This work presents AVID, a method that allows a robot to learn a task, such as making coffee, directly by watching a human perform the task.

One of the most important markers of intelligence is the ability to learn by watching others. Humans are particularly good at this, often being able to learn tasks by observing other humans. This is possible because we are not simply copying the actions that other humans take. Rather, we first imagine ourselves performing the task, and this provides a starting point for further practicing the task in the real world.

Robots are not yet adept at learning by watching humans or other robots. Prior methods for imitation learning, where robots learn from demonstrations of the task, typically assume that the demonstrations can be given directly through the robot, using techniques such as kinesthetic teaching or teleoperation. This assumption limits the applicability of robots in the real world, where robots may be frequently asked to learn new tasks quickly and without programmers, trained roboticists, or specialized hardware setups. Can we instead have robots learn directly from a video of a human demonstration?

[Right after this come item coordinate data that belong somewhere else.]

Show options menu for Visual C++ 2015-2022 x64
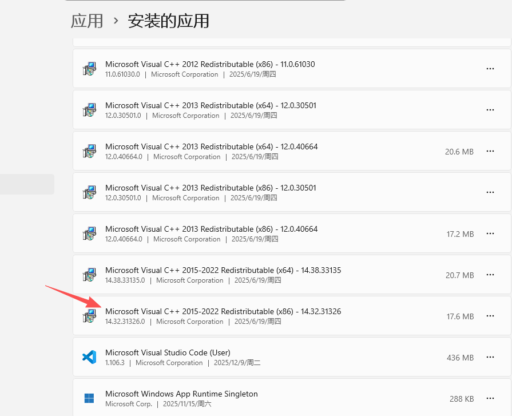This screenshot has width=512, height=416. (x=490, y=275)
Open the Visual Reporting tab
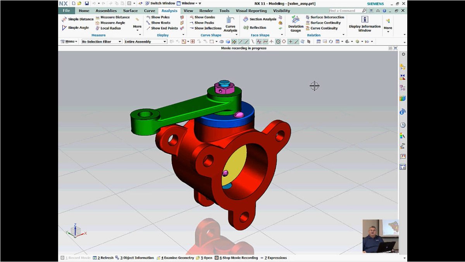The width and height of the screenshot is (465, 262). point(251,10)
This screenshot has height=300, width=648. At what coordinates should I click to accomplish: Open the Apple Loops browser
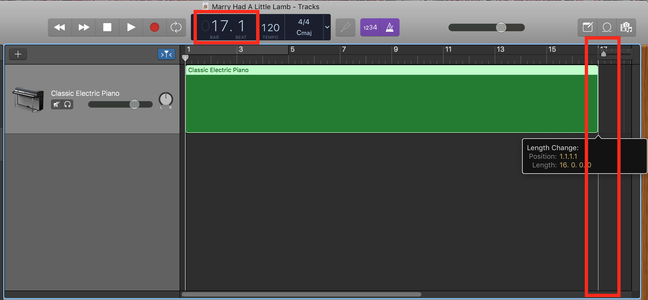click(x=606, y=27)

This work presents AVID, a method that enables robotic imitation learning from human videos through a strategy, similar to humans, of imagination and practice. Given human demonstration videos, AVID first translates these demonstrations into videos of the robot performing the task, by means of image-to-image translation. In order to translate human videos to robot videos directly at the pixel level, we use CycleGAN, a recently proposed model that can learn image-to-image translation between two domains using unpaired images from each domain.

To handle complex, multi-stage tasks, we extract instruction images from these translated robot demonstrations, which depict key stages of the task. These instructions then define a reward function for a model-based reinforcement learning (RL) procedure that allows the robot to practice the task in order to learn its execution.

The main goal of AVID is to minimize the human burden associated with defining the task and supervising the robot. Providing rewards via human videos handles the task definition, however there is still human cost during the actual learning process. AVID addresses this by having the robot learn to reset each stage of the task on its own, in order to be able to practice multiple times without requiring manual intervention. Thus, the only human involvement required at robot learning time is in the form of key presses and a few manual resets. We demonstrate that this approach is capable of solving complex, long-horizon tasks with minimal human involvement, removing most of the human burden associated with instrumenting the task setup, manually resetting the environment, and supervising the learning process.

## Automated Visual Instruction-Following with Demonstrations

Our method, AVID, translates human instruction images into the corresponding robot instruction images via CycleGAN and uses model-based RL to learn how to complete each instruction.

We name our approach automated visual instruction-following with demonstrations, or AVID. AVID relies on several key ideas in image-to-image translation and model-based RL, and here we will discuss each of these components.

### Translating Human Videos to Robot Videos

Left: CycleGAN has been successful for tasks such as translating from videos of horses to videos of zebras. Right: We apply CycleGAN to the task of translating from human demonstration videos to robot demonstration videos.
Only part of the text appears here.